**Teks yang Diberikan**
-- -- --

GEMBALA yang baik adalah kiasan untuk seorang pemimpin yang mampu menjadi panutan bagi domba-dombanya. Karl Edmund Prier atau yang kerap disapa sebagai Romo Prier adalah seorang pastor Katolik asal Jerman yang telah sekian lamanya berkarya di Indonesia melalui karya pastoral menggarap musik liturgi.
Ia lahir di Weinhem, Jerman, 18 September 1937 dari pasangan Georg Prier dengan Else Prier. Tumbuh dewasa bersama dua adiknya, Werner Prier dan Rudolf Prier.
Belajar piano
Sampai suatu ketika di tengah kondisi Perang Dunia II (1939-1945), datanglah keluarga yang tak dikenal ke rumah Prier. Keluarga itu menemui ibunya untuk bisa menitipkan sebuah piano di rumahnya sampai perang berakhir.
Namun, sangat disayangkan, piano tersebut tidak bisa diambil kembali dalam waktu dekat karena situasi yang bertambah parah.
Dari situ, munculah inisiatif Else Prier supaya anak-anaknya mempelajari piano. Hal tersebut juga didukung karena kecintaan Else Prier terhadap keindahan alunan musik.

-- -- --

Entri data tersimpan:

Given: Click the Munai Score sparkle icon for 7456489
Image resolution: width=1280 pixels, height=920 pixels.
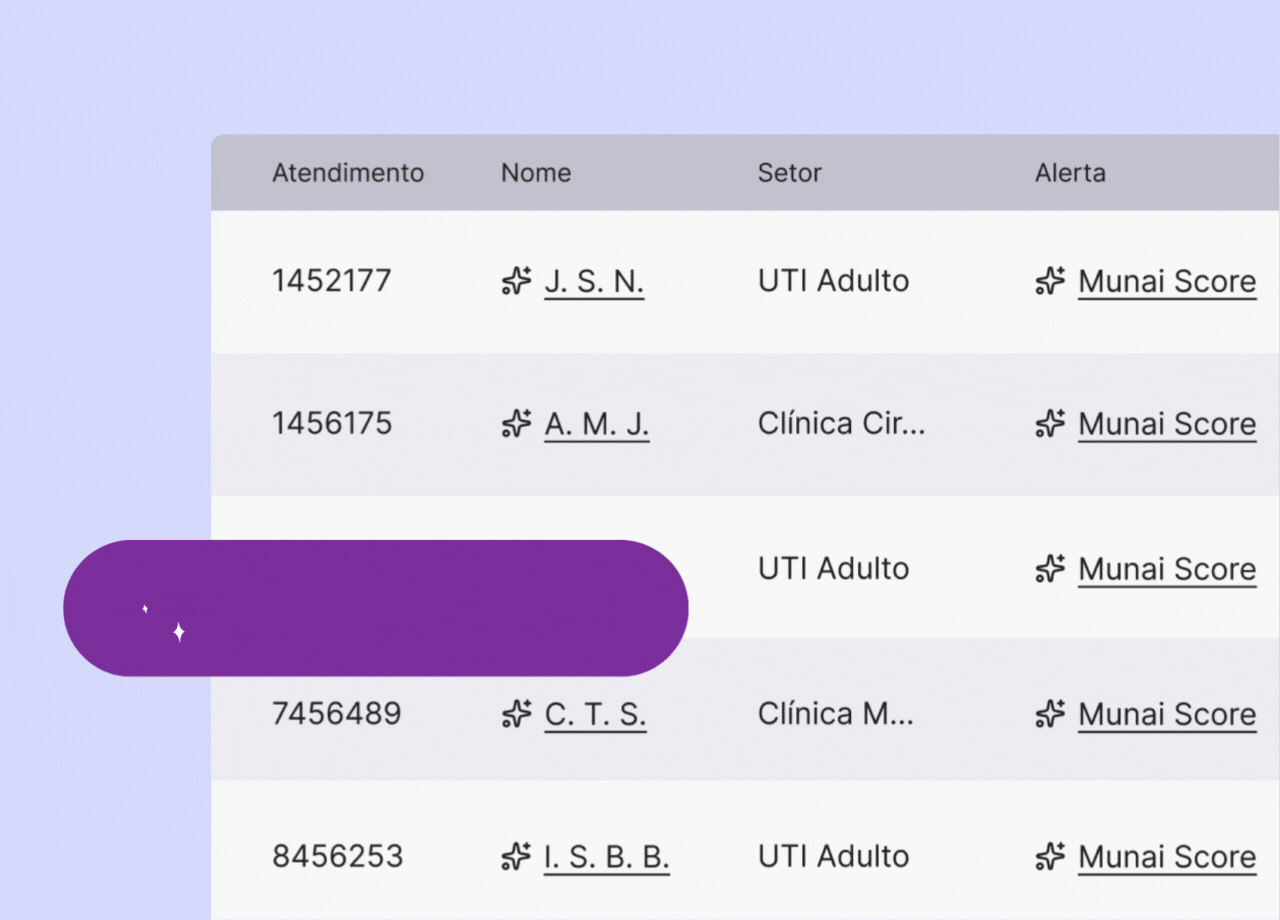Looking at the screenshot, I should [1050, 714].

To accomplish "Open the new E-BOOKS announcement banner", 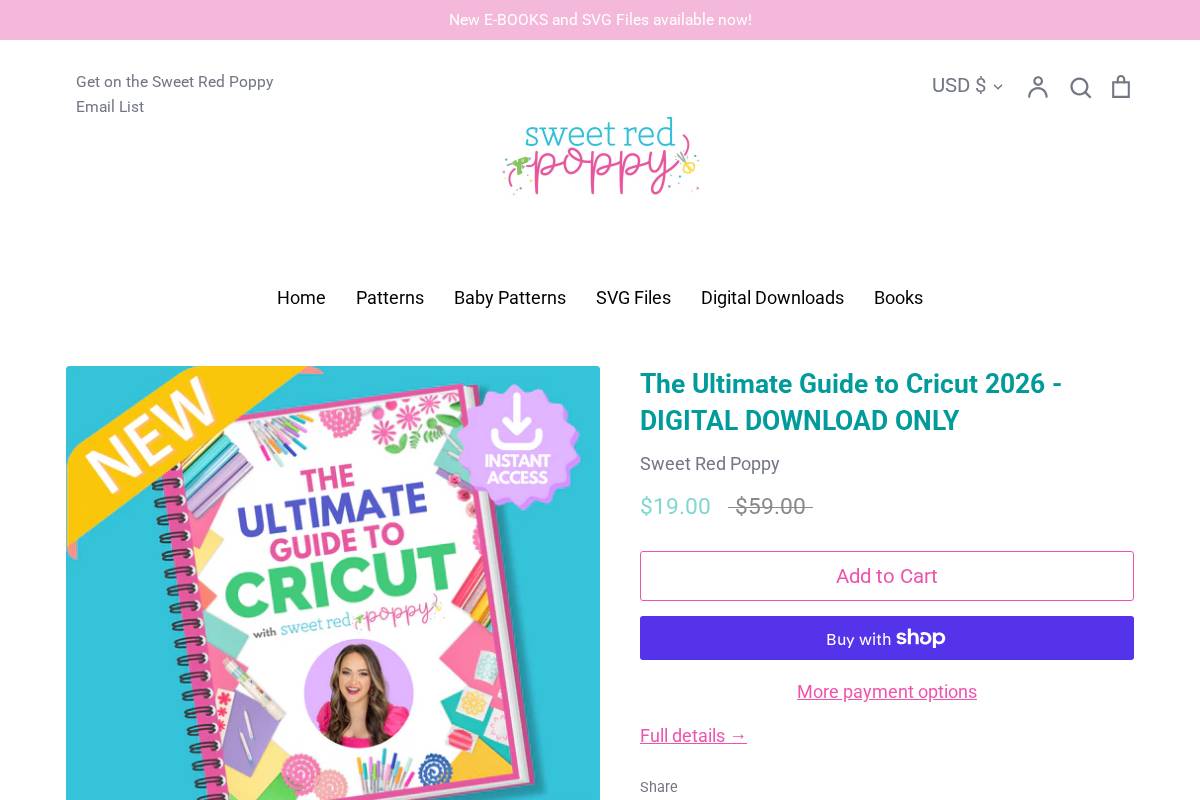I will point(600,20).
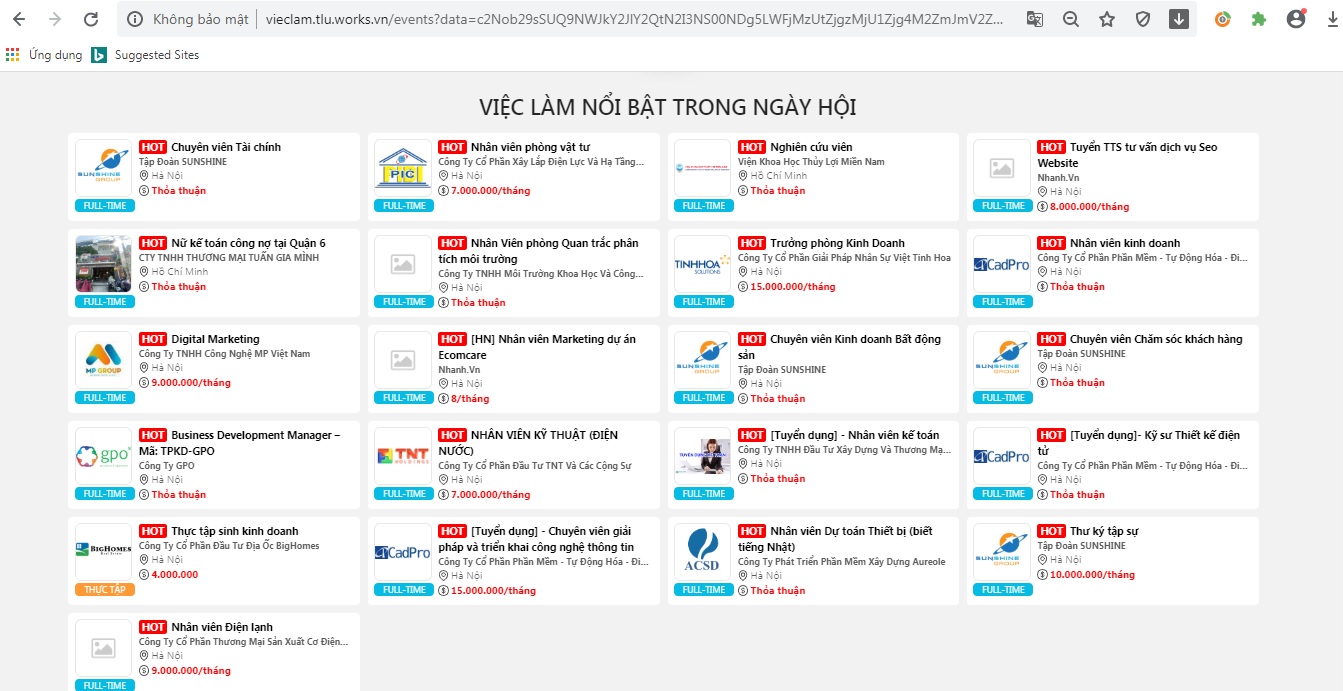Bookmark this page with the star icon
Screen dimensions: 1343x691
1107,19
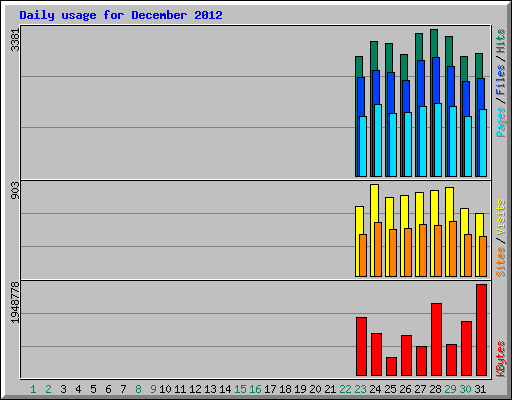This screenshot has width=512, height=400.
Task: Click the 3381 maximum value on Hits axis
Action: pos(15,40)
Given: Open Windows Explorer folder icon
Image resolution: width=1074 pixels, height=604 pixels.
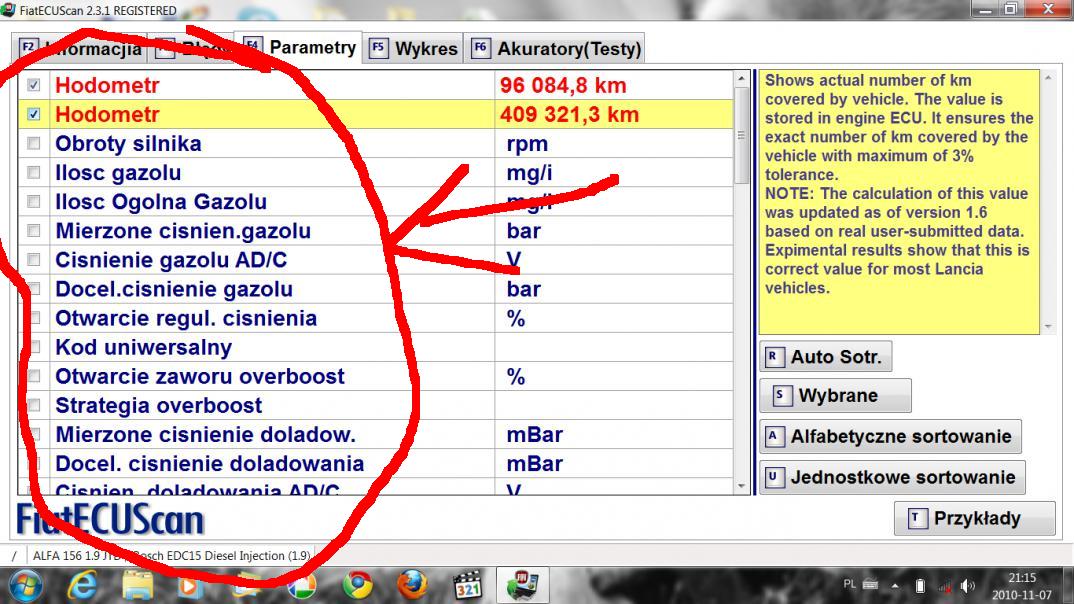Looking at the screenshot, I should point(137,585).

-- -- --

**Kegiatan**
Salin bagian teks tentang Romo Prier mulai dari "GEMBALA yang baik" sampai dengan "menggarap musik liturgi.". Baris-baris data tersebut tidak diperlukan.

**Penyelesaian Masalah**
GEMBALA yang baik adalah kiasan untuk seorang pemimpin yang mampu menjadi panutan bagi domba-dombanya. Karl Edmund Prier atau yang kerap disapa sebagai Romo Prier adalah seorang pastor Katolik asal Jerman yang telah sekian lamanya berkarya di Indonesia melalui karya pastoral menggarap musik liturgi.